A staff member at Providence Baptist Church in Raleigh told WRAL last year the church did a criminal check on Goodrich, like they do with all volunteers, but since he didn’t have a previous conviction his record was clean. Church leaders and parents said they saw no red flags.

A former neighbor said he saw Goodrich entering his town home with young boys, but he never suspected anything was amiss.

Christa Brown of the Survivors Network of those Abused by Priests (SNAP) said background checks are necessary, but alone they aren’t enough, because many sexual predators are never convicted of a crime.

Also, Brown said, lacking strong leadership from the denomination, individual churches can be deceived into making wrong decisions.

The Chicago Sun-Times on Monday reported a story about First Baptist Church of Romeoville, Ill., which allowed a convicted child-sex offender to preach from its pulpit for three years, despite knowing about his past.

“In our church, we believe in forgiveness,” the newspaper quoted one of the church’s deacons who hired 42-year-old Jeff Hannah to step into the pulpit after the former pastor moved on amid controversy over the fact that he had been divorced and remarried.

Hannah was sentenced to nine years in prison in 1996 for having sexual relations with four girls ages 15 to 17 while married and a youth minister at another church. Steve Farish, senior pastor of Crossroads Church in Libertyville, Ill., reportedly said he considered Hannah so dangerous that he warned the Romeoville church and a regional Southern Baptist official.

Hannah explained his past to a Sun-Times reporter by saying his marriage had been in trouble and that he had “urges.”

“I honestly believe that had I been a college pastor, I’d have slept with college girls,” he was quoted as saying. “But I was a youth pastor. It was less about age and more about who I spent all my time with.”

After talking to the newspaper, Hannah reportedly resigned as a member of the church, which he joined after being paroled in 2001 and where his new wife was a member, commenting, “I just want to live my life.”

Brown said the Romeoville matter came to light because a Southern Baptist minister contacted SNAP.

“We applaud him for doing that, but this illustrates the denomination’s own lack of resources for effectively dealing with clergy sex abuse,” she told EthicsDaily.com. “If even a Southern Baptist minister has trouble figuring out how to warn people about a convicted clergy perpetrator and to get him out of the pulpit, how does anyone imagine that a clergy abuse victim, who is typically an outsider, is going to be able to warn people about a clergy perpetrator who, in the more usual scenario, has no prior conviction?”

Brown said there is no excuse for placing a convicted child molester in a pulpit for three years knowing that other kids in the community and church were at risk.

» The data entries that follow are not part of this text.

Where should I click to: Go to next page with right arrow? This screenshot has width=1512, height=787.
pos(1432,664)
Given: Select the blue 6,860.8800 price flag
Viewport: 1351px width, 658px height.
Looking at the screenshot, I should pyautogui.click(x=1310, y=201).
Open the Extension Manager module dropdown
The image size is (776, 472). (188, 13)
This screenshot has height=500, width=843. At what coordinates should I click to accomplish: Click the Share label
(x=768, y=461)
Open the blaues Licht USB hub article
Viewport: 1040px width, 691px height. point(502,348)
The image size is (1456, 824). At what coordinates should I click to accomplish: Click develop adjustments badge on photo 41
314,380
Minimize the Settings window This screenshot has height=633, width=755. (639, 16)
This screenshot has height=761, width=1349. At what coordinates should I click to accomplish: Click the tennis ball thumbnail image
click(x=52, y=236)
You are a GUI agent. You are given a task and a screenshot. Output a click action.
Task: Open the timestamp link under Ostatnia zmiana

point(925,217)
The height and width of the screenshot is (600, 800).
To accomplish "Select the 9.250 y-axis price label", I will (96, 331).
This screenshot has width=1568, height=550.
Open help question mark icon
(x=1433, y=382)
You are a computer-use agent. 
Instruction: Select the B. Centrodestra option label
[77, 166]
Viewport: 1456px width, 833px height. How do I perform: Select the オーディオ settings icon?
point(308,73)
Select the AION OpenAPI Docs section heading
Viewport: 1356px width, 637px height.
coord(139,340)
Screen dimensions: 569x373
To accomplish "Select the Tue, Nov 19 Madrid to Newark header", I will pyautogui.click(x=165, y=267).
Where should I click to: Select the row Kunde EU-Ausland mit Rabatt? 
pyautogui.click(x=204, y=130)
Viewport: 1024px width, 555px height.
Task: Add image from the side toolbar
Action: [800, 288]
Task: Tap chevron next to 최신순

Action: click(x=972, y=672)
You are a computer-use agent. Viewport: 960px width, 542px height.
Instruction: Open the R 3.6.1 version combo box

“The autonomy of Baptist churches cannot excuse this,” she said. “Autonomy does not give Baptist leaders any sort of biblical right to turn a blind eye. Protecting the young is a sacred obligation, and there are no excuses.”
Today the Chicago Sun-Times reported that a second convicted sex offender was invited to First Baptist Church in Romeoville, when Hannah invited his neighbor, Bryan Buckley, to lead special music at a Sept. 9 celebration service.

Buckley, 38, was convicted in 1997 of four counts of criminally assaulting a 14-year-old girl at a community church in St. Charles, Ill. The paper said Hannah and Buckley apparently met in prison.

Charles Hamby, the church’s former pastor, told the Sun-Times he saw nothing wrong with putting two child molesters in worship roles. “We’re a church that believes in grace and redemption,” he said.

Bob Allen is managing editor of EthicsDaily.com.